Jobless rate rises to 11.9 percent in 17 countries sharing euro, up from 11.8 percent in December, data show.

    Eurozone unemployment rises to record levels
    With about 19 million people out of work in January, expectations for the eurozone's economy are weak [Getty]

    Unemployment in the eurozone rose to an all-time high in January, with an estimated 19 million people in the bloc out of work, the EU's statistics office said.

    January's unemployment rate rose to 11.9 percent in the 17 countries sharing the euro, up from 11.8 percent in December, with another 201,000 people out of work, Eurostat said on Friday.

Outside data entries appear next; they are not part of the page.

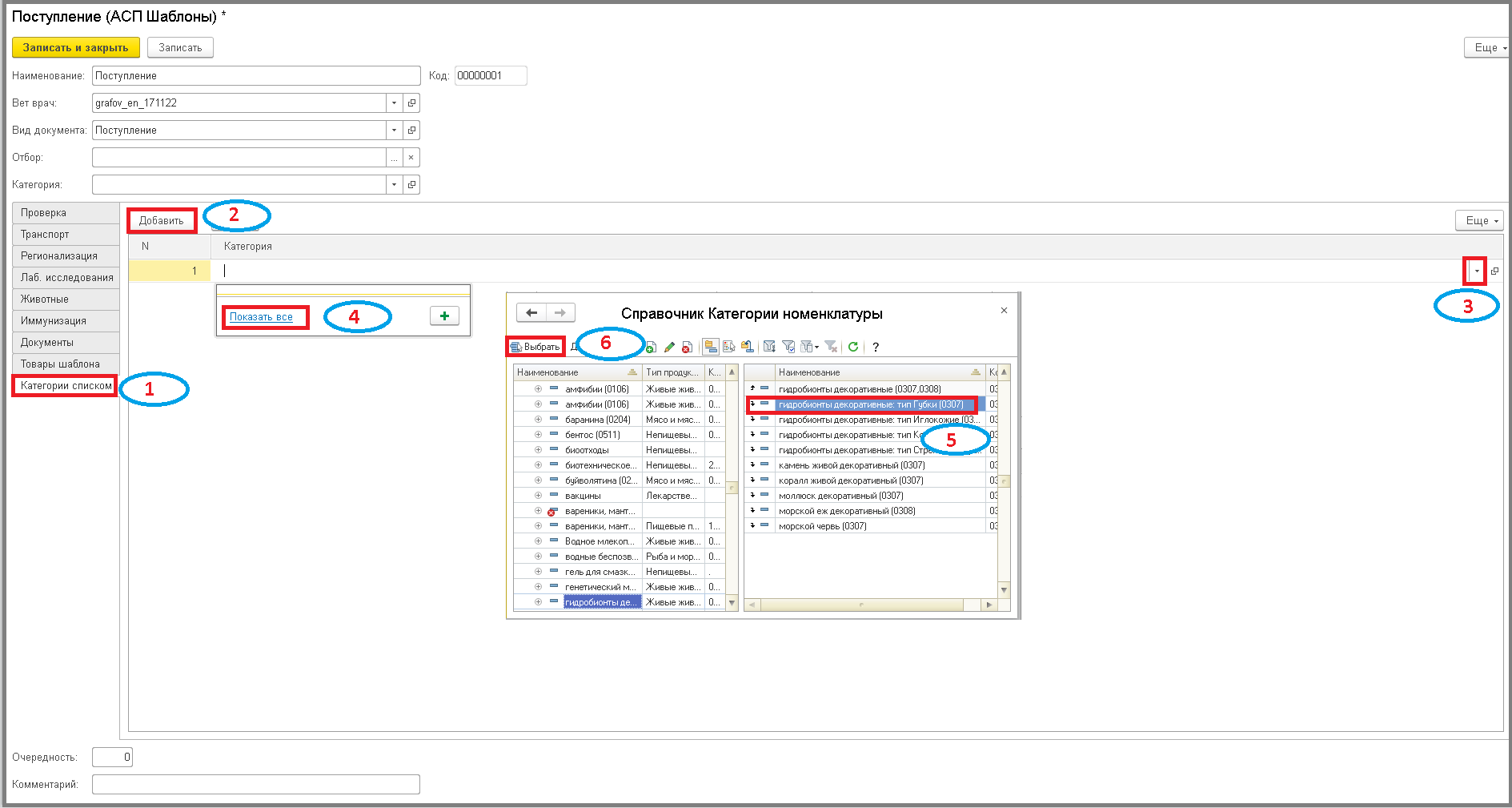Viewport: 1512px width, 808px height.
Task: Expand the амфибии (0106) first tree row
Action: point(538,388)
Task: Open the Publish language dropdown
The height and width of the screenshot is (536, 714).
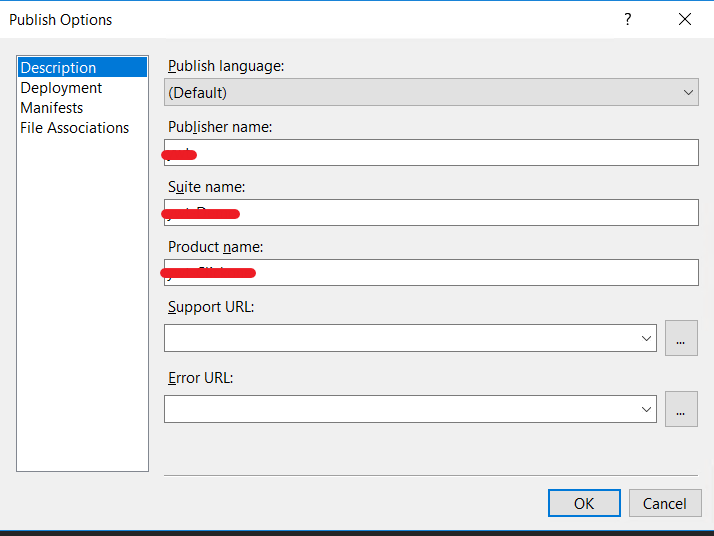Action: (430, 93)
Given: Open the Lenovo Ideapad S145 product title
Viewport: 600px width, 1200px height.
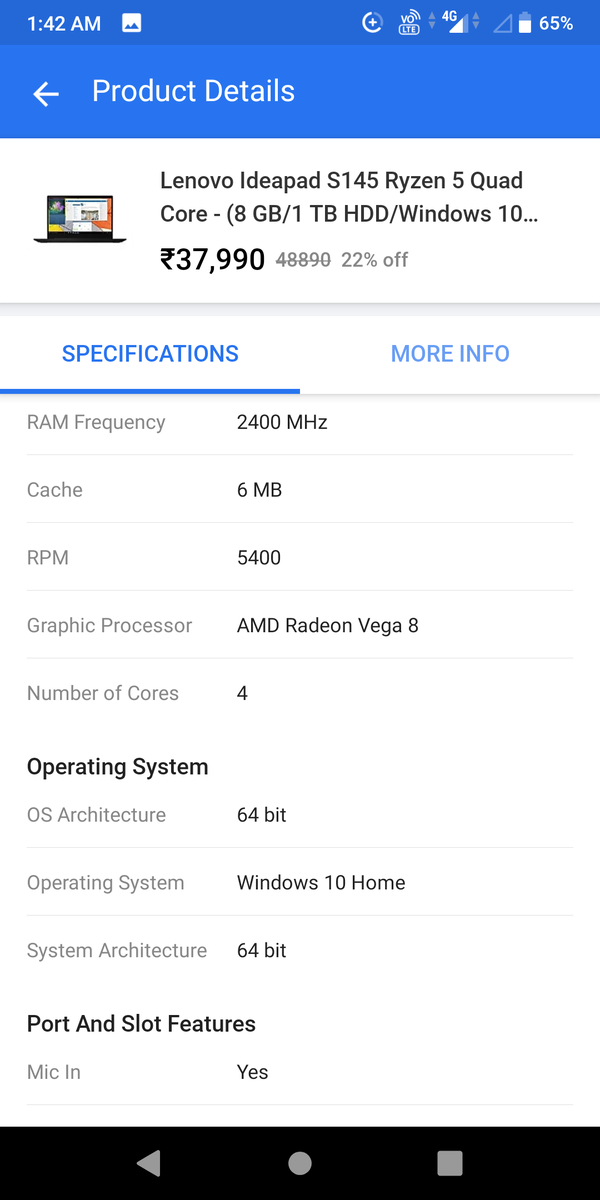Looking at the screenshot, I should click(x=349, y=197).
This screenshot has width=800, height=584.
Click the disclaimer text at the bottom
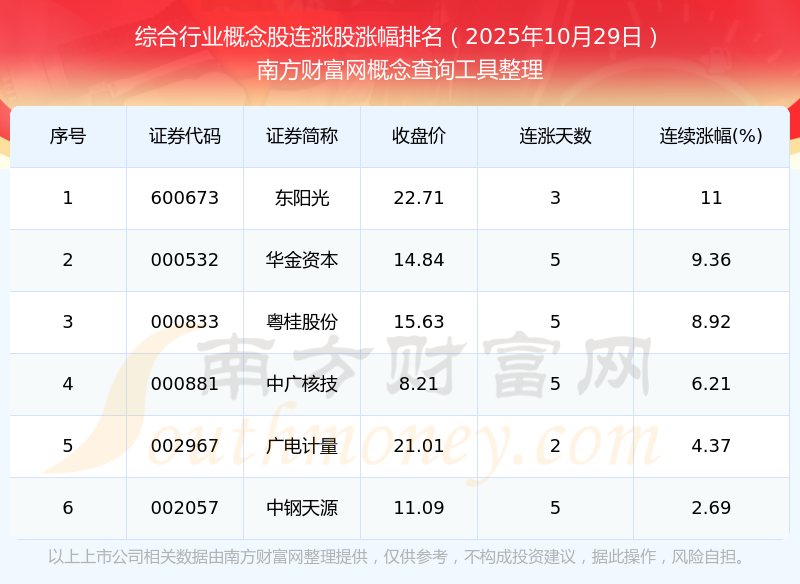tap(398, 557)
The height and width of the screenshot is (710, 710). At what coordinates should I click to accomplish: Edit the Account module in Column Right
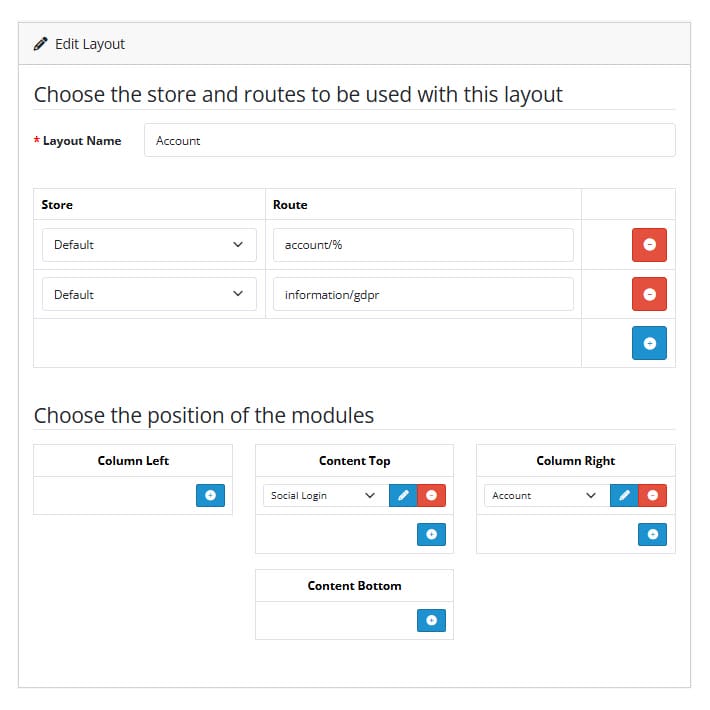click(x=624, y=495)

    The data shows that "an end to the labour market downturn is not yet in sight," said Martin van Vliet, an economist at ING Bank.

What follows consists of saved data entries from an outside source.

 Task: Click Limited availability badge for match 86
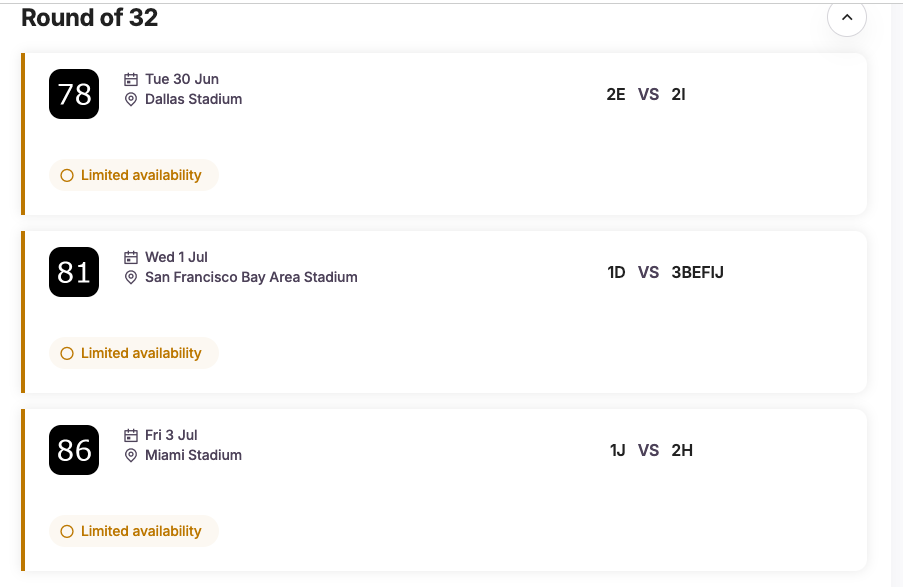(133, 531)
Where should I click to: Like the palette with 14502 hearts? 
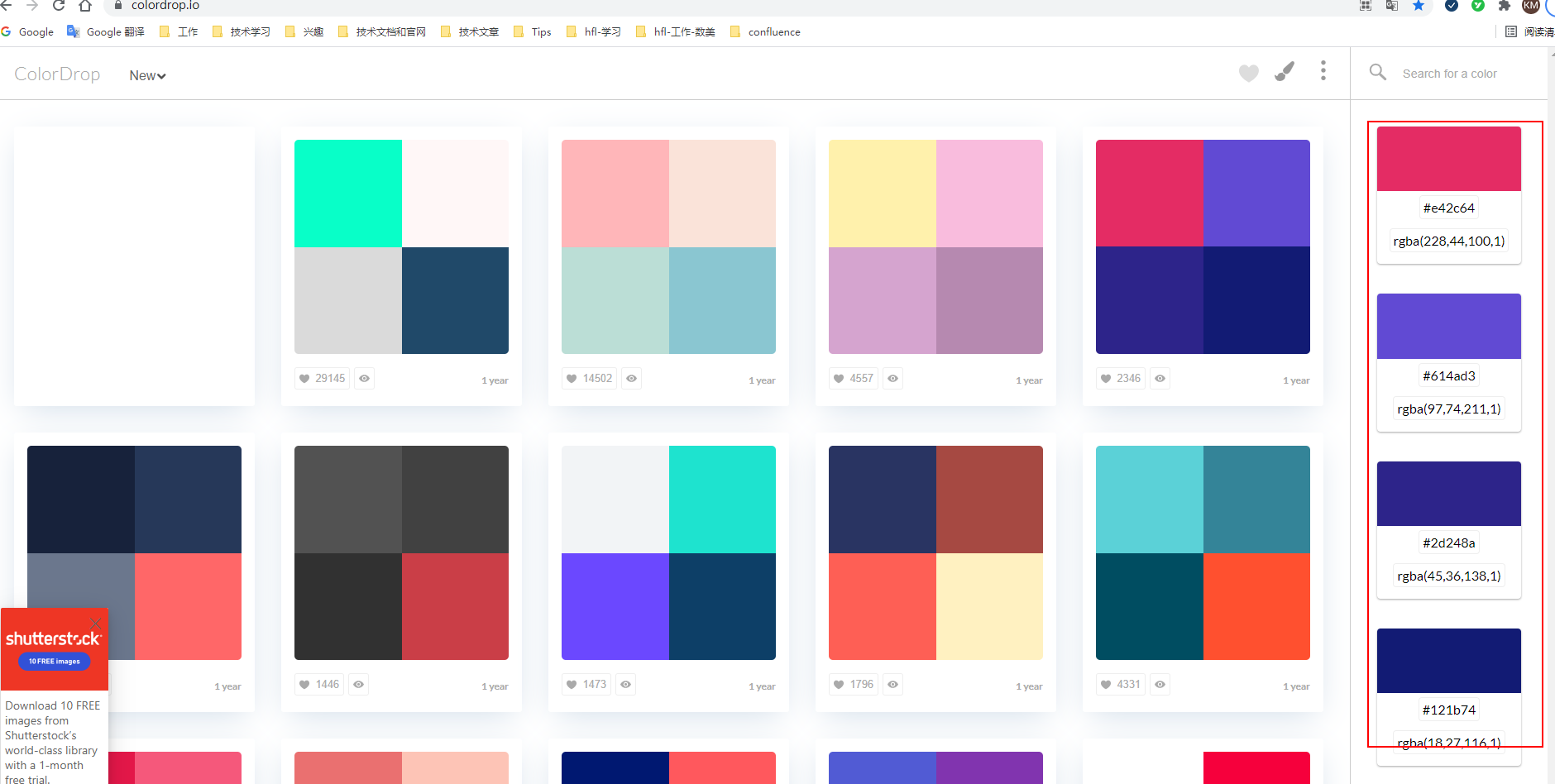tap(589, 379)
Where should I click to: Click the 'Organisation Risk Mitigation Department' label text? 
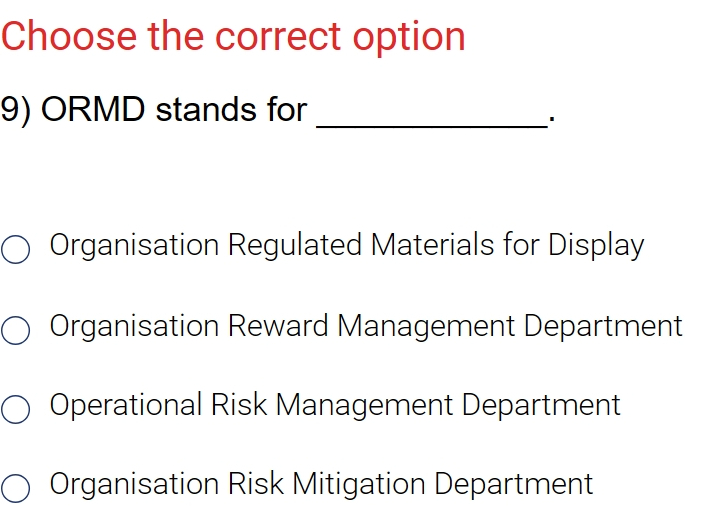coord(321,484)
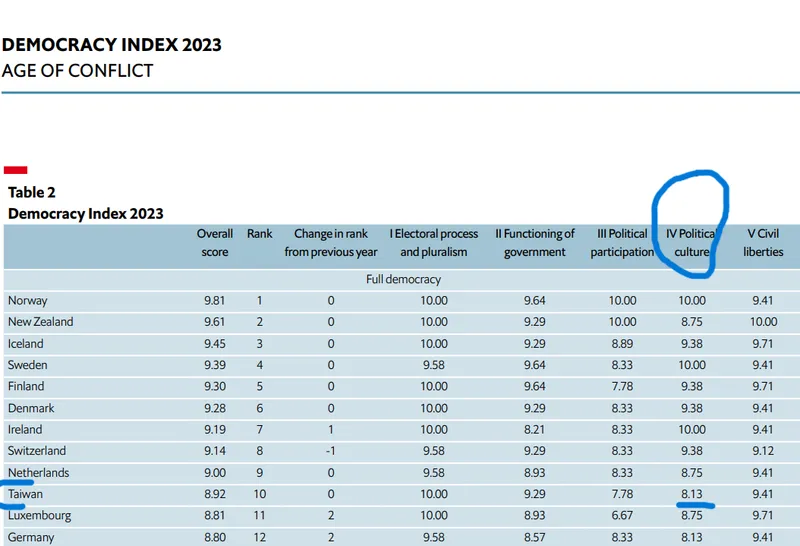Image resolution: width=800 pixels, height=546 pixels.
Task: Select the Full democracy section label
Action: click(403, 279)
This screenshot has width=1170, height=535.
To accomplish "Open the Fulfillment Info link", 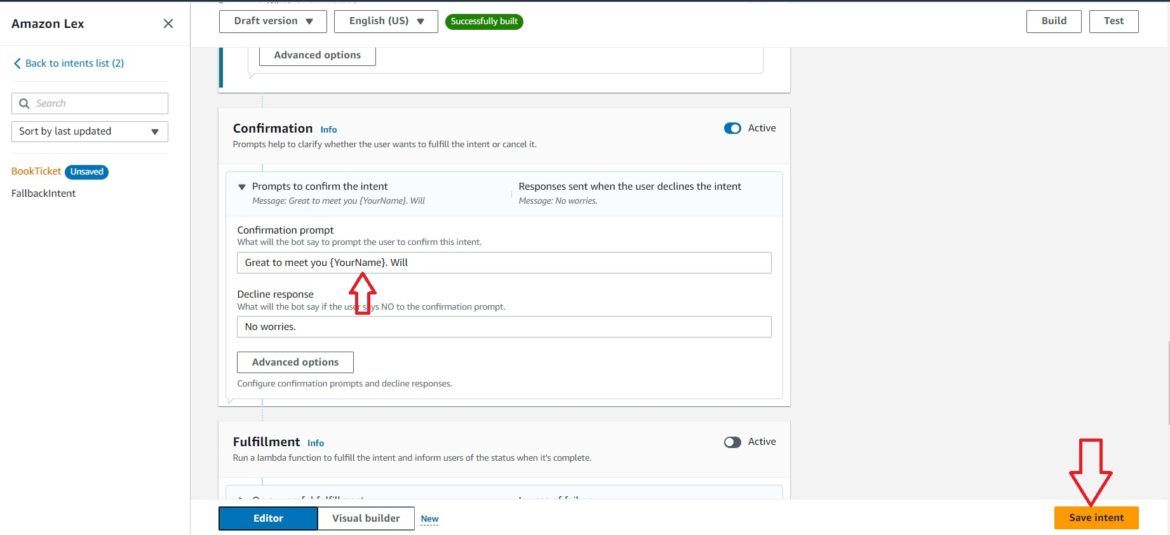I will coord(315,443).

    "Even if the eurozone economy exits from recession in due course, the labour market is likely to remain in recession for most if not all of this year."

    But overall joblessness masks a large divide, with only five percent unemployment in Austria compared with 27 percent in Greece, although Eurostat's data from Athens was from November, the latest available.

    "The economic division between the southern periphery and the core will not change in 2013," said Commerzbank economist Christoph Weil.

    "While the economy in the core countries ... should grow again in the first quarter, it will probably still contract in most periphery countries through to the second half of the year," he said.

    On the eurozone inflation front, Eurostat said the rate of price increases fell to 1.8 percent in February, putting it well below the European Central Bank's target rate for the first time in more than two years.

    In January, the inflation rate was 2.0 percent. The last time inflation was below this level was in November 2010 when it hit 1.9 percent.

    The ECB, whose first responsibility is price stability, has a long-term inflation target of close to but below 2.0 percent.

    Low inflation would normally be seen as a positive, meaning price pressures are contained, but it also reflects the state of consumer demand which inevitably suffers at times of high unemployment when people worry about job security and prefer to save their money rather than spend it.

    The eurozone slipped into its second recession since 2008 last year and economists see the downturn continuing during 2013.